The Romantic poet John Keats wrote some glorious poetry, fell in love with his Hampstead neighbour Fanny Brawne, contracted TB and died in Rome aged just 25.
If you already knew that, you won’t learn much more from Jane Campion’s latest feature.
Rejecting any temptation to spice up her story Desperate Romantics-style, Campion sticks closely to the facts and relies on the power and emotional poignancy of the situation – and some superbly sensitive acting – for the impact of her film.
Ben Whishaw, whose vulnerable good looks stood him in fine stead in the film version of Brideshead Revisited and TV series Criminal Justice, makes a convincing and appealing Keats, his mind still acute even as his body starts to fail.

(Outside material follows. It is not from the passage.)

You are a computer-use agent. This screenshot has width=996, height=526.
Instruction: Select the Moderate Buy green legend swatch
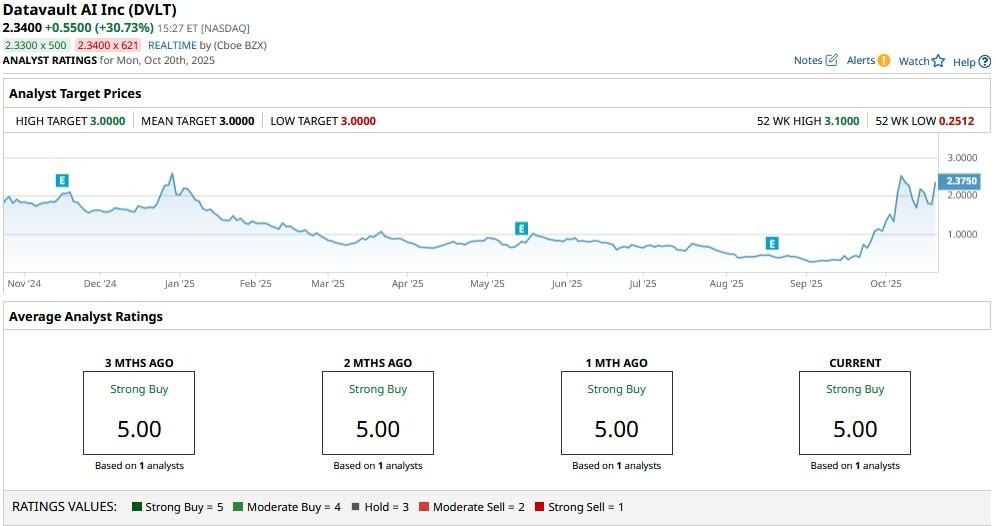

And he’s matched by Aussie actress Abbie Cornish as Fanny, giving a spirited, subtle performance that segues from saucy teasing when she first meets the poet (he nicknames her ‘Minxstress’) to growing tenderness and final anguish at the news of his fate.
Campion’s quiet attention to detail – of houses, of clothes, of the style of speech – pays dividends. Her cast feel completely natural in their setting – there’s no sense of actors ‘doing period’. Kerry Fox, who made her screen debut in Campion’s An Angel At My Table, gives a warmly sympathetic performance as Fanny’s mother, and newcomer Edie Martin is a feisty delight as her little sister.
Only Paul Schneider, as Keats’ bear-like friend and protector Charles Brown, strikes the odd false note with his intermittent Scots accent.
Downside? At just under two hours, there’s sometimes not quite enough story to fill the running time, and we do get a lot of the love-struck pair gazing soulfully into each other’s eyes and reciting the lad’s poetry.
But it’s an exceptionally intelligent, delicately made film, Campion’s best for years, and aspires to Keats’ own words, “A thing of beauty is a joy for ever…”
Quietly shedding all the fussy baggage of ‘heritage drama’, Campion gives us a moving account of Keats’ great love and tragic death. A film of pictorial beauty and authenticity, graced with a fine cast.